A lua já se pôs no mar,
Cansadas já estão as estrelas,
Cinzento nasce o dia -
Eu bem que morreria.

(Frederico Nietzsche. A Gaia Ciência. Apêndice: Canções do príncipe Vogelfrei. São Paulo: Companhia das Letras, 2002, p. 302s)

4.5.08

Cotas

O que eu entendo por raça?

Raça são ônibus cheios de gente majoritariamente negra ou majoritariamente branca. Basta pegar o Menino Deus e depois o Restinga ou o Campo Novo, lá pelas sete horas. O projeto de urbanização de Porto Alegre denota divisão racial.
A população "branca" tem maior tempo de escolaridade que a "negra" e "parda". Tá lá nos estudos do IPEA. É só conferir. Me lembro da propaganda do Banrisul. Só tinha uma negra. Bastante clara. Ao fundo da imagem, onde ela estava, até parecia branca.

O embaixador Alberto da Costa e Silva, um dos maiores entendedores da África no Brasil, diz que não sabemos o quanto temos de africanidade. E o currículo de história da UFRGS só tem cadeiras eletivas de história da África. Quem estuda a situação do negro no Brasil, só sob a ótica do escravo. Só as negociações. Donde essa gente vem parece não ter valor para a narrativa histórica. Não tenho os dados exatos, mas parece que 90% da população estudantil das universidades federais é branca. Vejo ainda poucos negros no Campus do Vale, onde ficam boa parte dos cursos. Raça, pra mim, é isso. Política, história, costumes, economia, educação. Olha que nem falei do público das prisões. Olha que nem falei do medo que tenho quando vejo pessoas trajadas como "manos" se aproximando de mim na noite, pelas ruas do centro e Cidade Baixa. Quero dizer, raça são imaginários sociais também.

Há gente a chamar o Brasil de país racista. Ao mesmo tempo, muitos destes negam a existência de raças. E como vai haver racismo sem haver raças? No sentido biológico, certamente não existe. Mas olha um pouco de tv. Nesta, o mundo parece que é todo branco. Raça é economia, raça é imaginário, raça é estética, raça são políticas de segurança.

Muitos acham racismo a estipulação de cotas raciais. Mas o sistema meritocrático, quase sem querer, também não é racializado? Mérito de filhos de funcionários públicos, médicos, engenheiros. Isso não é contestado por quem contesta as cotas. Fica-se com o "temos que melhorar o sistema de ensino do povo". Mas quem luta pelas cotas não disse o contrário. Nesse ponto há concordância.

CONJUNTO DE DADOS:
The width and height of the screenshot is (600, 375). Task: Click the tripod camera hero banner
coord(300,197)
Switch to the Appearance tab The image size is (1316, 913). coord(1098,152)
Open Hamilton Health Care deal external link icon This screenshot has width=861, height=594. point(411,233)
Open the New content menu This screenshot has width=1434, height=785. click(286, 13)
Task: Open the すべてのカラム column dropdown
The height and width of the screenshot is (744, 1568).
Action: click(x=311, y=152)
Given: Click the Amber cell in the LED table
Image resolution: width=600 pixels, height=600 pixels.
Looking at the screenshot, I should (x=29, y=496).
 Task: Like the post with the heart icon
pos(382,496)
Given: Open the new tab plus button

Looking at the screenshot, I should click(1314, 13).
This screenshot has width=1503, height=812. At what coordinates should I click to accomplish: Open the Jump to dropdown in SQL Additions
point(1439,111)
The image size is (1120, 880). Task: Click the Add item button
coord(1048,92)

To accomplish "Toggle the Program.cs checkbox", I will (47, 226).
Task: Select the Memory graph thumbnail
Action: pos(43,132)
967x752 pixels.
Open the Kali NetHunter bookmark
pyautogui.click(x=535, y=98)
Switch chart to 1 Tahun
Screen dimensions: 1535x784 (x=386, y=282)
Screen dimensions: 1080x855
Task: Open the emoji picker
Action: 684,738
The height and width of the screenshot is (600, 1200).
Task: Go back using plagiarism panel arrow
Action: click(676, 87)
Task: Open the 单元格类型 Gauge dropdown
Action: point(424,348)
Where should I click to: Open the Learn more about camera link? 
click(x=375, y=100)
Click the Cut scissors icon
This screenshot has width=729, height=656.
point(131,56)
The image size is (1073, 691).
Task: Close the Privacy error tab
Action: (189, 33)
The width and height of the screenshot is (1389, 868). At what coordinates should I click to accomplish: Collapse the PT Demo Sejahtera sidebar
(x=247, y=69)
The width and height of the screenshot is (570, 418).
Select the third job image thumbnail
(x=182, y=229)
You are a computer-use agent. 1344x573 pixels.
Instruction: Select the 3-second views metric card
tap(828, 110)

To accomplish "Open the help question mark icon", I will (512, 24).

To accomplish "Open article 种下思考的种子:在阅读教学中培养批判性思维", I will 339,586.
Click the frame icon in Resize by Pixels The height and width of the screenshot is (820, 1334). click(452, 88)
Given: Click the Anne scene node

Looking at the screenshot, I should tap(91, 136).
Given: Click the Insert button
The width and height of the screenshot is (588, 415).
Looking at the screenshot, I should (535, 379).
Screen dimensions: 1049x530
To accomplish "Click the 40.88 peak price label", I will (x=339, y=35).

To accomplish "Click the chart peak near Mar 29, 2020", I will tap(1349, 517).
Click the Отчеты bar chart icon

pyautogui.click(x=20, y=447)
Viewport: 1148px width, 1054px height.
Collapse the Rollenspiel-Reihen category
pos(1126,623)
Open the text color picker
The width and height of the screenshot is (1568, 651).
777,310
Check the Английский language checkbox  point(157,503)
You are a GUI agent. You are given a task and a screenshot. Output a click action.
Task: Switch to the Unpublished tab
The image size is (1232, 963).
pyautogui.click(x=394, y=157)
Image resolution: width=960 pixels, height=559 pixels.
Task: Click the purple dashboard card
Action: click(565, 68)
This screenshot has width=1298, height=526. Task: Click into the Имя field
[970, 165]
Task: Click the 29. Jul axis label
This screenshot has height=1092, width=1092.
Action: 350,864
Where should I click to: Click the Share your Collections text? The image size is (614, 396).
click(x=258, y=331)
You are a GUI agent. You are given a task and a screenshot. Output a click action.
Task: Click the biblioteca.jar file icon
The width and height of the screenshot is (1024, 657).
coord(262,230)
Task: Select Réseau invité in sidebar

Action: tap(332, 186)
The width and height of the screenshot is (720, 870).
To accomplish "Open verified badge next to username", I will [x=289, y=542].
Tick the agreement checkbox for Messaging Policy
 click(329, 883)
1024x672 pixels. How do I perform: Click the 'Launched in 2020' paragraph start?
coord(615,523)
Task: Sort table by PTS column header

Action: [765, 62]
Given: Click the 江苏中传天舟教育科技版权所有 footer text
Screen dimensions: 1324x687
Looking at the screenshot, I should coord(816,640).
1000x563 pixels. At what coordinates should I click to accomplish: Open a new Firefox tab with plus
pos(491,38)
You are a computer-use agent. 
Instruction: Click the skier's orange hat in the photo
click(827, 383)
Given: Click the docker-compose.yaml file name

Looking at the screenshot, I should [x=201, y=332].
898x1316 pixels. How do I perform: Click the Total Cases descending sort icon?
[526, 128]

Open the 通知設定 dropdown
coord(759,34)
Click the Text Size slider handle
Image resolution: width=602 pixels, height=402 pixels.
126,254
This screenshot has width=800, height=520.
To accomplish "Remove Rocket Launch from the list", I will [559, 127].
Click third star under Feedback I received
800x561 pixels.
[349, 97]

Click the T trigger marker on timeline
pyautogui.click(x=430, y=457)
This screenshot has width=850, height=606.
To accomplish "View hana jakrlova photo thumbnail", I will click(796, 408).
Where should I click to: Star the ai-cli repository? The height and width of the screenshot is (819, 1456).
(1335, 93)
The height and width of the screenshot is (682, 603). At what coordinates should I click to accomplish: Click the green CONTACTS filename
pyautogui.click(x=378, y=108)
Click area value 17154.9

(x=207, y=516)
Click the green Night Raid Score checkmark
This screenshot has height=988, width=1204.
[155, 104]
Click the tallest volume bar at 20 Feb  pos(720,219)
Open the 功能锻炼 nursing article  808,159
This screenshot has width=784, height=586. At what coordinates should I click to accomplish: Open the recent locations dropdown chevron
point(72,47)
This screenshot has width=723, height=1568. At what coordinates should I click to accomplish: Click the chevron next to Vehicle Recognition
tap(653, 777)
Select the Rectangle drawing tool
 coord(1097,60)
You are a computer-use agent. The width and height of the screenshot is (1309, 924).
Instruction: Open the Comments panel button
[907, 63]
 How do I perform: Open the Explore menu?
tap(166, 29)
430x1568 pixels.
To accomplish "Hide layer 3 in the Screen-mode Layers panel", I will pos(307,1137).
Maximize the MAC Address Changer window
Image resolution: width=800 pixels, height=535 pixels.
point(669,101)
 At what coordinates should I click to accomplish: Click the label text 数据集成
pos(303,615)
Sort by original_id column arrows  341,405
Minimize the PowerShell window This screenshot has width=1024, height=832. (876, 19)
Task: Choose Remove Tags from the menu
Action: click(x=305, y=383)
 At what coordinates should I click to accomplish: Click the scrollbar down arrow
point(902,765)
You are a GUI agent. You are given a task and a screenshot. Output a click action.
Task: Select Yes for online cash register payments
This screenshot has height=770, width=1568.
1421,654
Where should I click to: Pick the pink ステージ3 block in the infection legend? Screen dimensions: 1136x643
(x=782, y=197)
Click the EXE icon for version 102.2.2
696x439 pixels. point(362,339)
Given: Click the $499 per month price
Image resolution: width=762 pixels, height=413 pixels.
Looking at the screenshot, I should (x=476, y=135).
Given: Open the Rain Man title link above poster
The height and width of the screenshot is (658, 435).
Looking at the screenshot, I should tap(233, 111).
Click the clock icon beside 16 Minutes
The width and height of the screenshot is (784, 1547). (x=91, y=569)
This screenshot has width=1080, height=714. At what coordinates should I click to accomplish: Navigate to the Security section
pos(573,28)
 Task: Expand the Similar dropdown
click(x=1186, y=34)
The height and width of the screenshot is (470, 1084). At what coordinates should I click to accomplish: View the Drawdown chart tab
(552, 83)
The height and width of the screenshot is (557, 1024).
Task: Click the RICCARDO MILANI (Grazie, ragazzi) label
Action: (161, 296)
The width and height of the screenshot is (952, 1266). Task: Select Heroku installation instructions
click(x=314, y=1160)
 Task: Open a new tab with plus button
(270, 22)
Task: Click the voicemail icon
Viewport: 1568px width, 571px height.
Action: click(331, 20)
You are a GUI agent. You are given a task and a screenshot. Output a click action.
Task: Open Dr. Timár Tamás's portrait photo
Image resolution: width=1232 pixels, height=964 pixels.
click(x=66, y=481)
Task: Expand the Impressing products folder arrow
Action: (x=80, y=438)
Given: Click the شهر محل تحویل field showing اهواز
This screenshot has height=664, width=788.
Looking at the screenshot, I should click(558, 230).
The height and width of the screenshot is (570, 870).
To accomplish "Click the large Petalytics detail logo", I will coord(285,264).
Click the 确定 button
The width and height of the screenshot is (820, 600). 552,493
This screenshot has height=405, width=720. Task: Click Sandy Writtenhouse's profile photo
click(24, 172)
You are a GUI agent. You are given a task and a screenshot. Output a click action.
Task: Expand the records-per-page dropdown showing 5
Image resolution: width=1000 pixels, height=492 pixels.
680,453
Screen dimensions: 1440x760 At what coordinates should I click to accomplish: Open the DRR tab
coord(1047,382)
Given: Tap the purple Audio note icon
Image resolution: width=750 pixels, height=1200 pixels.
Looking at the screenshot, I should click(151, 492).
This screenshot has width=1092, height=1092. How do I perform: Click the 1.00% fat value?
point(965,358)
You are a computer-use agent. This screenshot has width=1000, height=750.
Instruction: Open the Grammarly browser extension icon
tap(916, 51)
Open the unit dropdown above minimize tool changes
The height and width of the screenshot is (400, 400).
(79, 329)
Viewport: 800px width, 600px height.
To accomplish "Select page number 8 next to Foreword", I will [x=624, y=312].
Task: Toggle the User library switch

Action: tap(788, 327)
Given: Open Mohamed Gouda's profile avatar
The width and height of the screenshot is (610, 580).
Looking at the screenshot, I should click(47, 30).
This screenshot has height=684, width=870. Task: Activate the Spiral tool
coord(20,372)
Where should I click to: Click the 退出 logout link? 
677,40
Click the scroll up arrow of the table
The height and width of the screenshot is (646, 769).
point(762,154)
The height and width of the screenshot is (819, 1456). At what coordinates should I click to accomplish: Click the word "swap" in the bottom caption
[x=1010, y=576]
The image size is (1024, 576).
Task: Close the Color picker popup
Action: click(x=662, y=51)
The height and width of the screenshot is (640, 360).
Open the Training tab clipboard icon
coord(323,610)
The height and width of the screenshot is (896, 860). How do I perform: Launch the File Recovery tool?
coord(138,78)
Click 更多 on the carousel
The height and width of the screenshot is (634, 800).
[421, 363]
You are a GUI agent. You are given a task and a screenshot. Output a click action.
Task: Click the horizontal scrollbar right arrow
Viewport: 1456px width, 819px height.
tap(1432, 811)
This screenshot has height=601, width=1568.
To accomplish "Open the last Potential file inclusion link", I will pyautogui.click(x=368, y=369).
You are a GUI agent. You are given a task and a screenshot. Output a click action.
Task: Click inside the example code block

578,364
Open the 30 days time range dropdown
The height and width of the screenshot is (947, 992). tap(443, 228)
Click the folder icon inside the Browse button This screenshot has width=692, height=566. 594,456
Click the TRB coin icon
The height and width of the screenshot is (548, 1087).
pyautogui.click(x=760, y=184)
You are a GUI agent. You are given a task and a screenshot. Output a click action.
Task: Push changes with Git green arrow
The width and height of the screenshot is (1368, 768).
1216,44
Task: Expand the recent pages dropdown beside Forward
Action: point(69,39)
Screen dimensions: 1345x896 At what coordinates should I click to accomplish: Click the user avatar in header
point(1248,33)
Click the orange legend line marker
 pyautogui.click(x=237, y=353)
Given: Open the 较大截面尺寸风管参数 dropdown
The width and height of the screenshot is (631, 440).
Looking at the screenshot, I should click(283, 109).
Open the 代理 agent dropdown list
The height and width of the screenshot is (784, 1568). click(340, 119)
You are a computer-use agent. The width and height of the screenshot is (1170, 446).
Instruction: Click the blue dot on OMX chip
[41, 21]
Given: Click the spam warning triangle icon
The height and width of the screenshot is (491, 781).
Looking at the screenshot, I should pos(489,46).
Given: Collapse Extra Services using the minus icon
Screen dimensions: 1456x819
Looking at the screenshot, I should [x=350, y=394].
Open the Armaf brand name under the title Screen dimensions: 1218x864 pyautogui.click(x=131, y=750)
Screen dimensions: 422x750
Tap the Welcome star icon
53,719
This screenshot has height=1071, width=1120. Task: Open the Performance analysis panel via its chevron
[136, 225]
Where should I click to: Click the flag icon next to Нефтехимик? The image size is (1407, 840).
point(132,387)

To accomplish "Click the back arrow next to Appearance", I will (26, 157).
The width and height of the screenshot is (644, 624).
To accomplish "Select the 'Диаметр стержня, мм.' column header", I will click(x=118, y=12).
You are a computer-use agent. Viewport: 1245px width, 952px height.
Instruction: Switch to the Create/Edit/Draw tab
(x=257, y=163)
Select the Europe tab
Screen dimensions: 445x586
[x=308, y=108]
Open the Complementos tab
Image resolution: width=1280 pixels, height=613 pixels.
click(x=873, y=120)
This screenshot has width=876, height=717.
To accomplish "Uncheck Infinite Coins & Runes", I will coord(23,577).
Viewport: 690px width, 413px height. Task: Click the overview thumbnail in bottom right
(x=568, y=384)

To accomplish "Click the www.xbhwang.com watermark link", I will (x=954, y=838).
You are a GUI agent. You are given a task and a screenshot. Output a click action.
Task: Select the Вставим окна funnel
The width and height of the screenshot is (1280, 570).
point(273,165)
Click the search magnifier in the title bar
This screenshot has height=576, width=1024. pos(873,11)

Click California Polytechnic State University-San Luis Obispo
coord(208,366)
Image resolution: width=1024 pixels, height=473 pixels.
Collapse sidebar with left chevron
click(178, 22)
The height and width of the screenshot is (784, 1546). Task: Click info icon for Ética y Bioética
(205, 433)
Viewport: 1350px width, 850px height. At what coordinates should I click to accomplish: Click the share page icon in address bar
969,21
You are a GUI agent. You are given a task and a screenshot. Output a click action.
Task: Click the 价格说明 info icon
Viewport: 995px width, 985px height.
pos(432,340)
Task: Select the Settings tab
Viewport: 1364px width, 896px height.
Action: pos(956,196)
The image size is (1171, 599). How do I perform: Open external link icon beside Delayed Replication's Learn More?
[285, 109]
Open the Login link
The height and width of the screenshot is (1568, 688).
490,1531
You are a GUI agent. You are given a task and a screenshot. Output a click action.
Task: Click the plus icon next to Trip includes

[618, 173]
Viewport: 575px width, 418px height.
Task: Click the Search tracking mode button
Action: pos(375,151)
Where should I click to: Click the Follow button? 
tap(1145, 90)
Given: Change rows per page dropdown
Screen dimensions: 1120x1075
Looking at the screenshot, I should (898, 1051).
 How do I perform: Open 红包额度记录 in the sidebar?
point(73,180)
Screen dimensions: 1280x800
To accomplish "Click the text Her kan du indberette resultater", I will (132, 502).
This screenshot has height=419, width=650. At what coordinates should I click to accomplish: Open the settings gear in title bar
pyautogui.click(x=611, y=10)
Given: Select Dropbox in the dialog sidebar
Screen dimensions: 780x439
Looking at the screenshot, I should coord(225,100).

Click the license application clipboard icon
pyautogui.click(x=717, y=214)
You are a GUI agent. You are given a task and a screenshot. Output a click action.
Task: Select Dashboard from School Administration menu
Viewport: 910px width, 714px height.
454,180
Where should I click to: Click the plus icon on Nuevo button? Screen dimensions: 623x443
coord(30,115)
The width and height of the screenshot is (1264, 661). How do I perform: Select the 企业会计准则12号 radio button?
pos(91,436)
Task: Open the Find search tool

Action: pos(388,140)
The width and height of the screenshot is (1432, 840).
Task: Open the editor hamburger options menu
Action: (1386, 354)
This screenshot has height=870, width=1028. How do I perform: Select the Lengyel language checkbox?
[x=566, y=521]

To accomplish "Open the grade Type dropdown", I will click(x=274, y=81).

ATIVIDADES:
[a] Traduza para o inglês esta frase do texto sobre cotas: "O projeto de urbanização de Porto Alegre denota divisão racial."
[b] Copie do texto sobre cotas o trecho que começa nas palavras "Raça são ônibus" e termina logo depois das palavras "denota divisão racial.".
[c] Diga se cada afirmação concorda com o texto sobre cotas, respondendo sim ou não e citando as palavras do texto que decidem: (i) O currículo de história da UFRGS só oferece cadeiras eletivas de história da África. (ii) A propaganda do Banrisul mostrava várias pessoas negras. (iii) O texto afirma que as raças existem no sentido biológico.
As linhas não guardam relação alguma com o texto.

RESPOSTAS:
[a] The urban development plan of Porto Alegre reveals racial division.

[b]
Raça são ônibus cheios de gente majoritariamente negra ou majoritariamente branca. Basta pegar o Menino Deus e depois o Restinga ou o Campo Novo, lá pelas sete horas. O projeto de urbanização de Porto Alegre denota divisão racial.

[c]
(i) Sim: "E o currículo de história da UFRGS só tem cadeiras eletivas de história da África."
(ii) Não: "Só tinha uma negra."
(iii) Não: "No sentido biológico, certamente não existe."